I am constantly surprised at the lack of standardisation of evidence based ergonomic advice across the public service and private sectors.

As a city CBD physio for the past few years I see many people presenting with work related issues.

Most of the time just by looking at them I can tell how they sit at their desks.

When I ask them how they think they should be sitting the vast majority say “with a straight back”.

Where is this misinformation coming from? – often office guidelines.

Consequences of sitting with a straight back:

  • Gravity pushes downwards on the body forcing it to slump
    • The thoracic and lumbar spine curves forward causing the chin to “poke” forwards causing increased compression and shearing loads on the neck and the lower back discs to stretch.
    • Alternatively, the muscles of the spine work overtime in an effort to maintain an upright posture – causing what is termed rigidity of the spine – tight, overactive muscles causing increased compression especially of the thoracic spine.

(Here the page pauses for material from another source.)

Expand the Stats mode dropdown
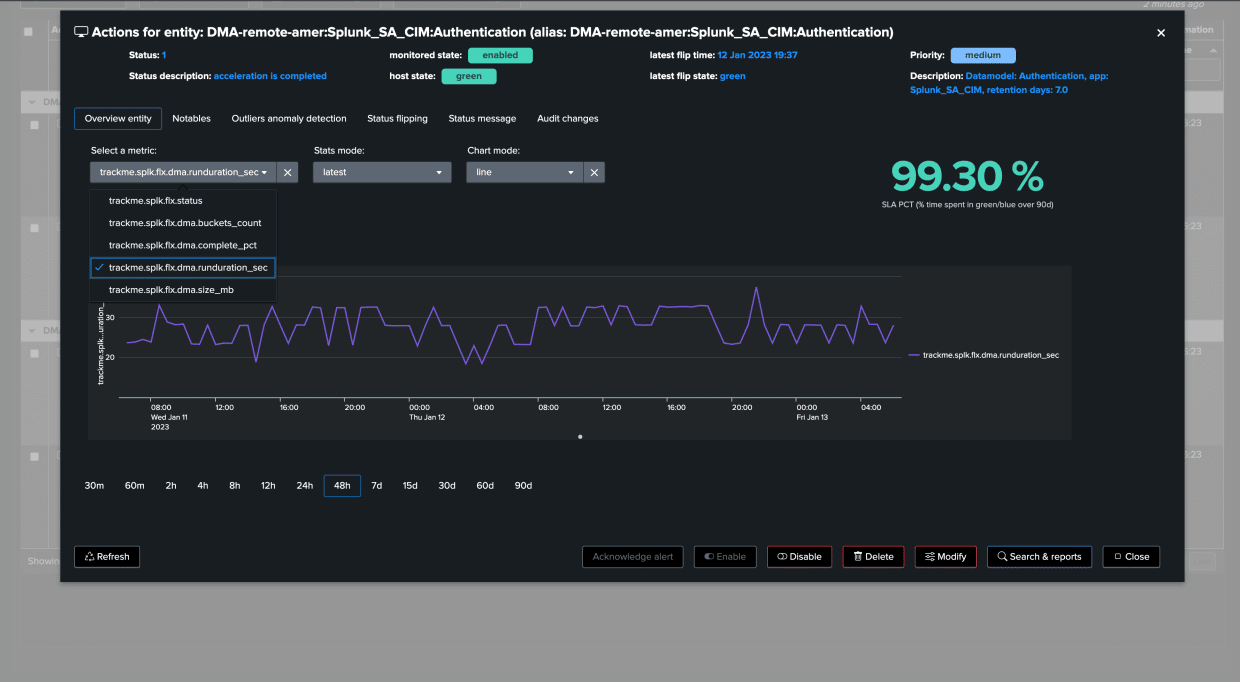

Evidence based correct sitting:

  • Back of chair tilted about 10 degrees
  • Lumbar support in the lumbar spine – not the pelvis
  • Chair close to the desk so that the arms are able to be kept at the side of the body- not reaching forward
  • Forearm either horizontal or slightly sloping down so that the neck muscles don’t tighten up
  • Feet resting on a stool or floor depending on height of person and comfort

Think Gold Class at the movies or a lazyboy chair.

Corrections should feel comfortable and relaxed.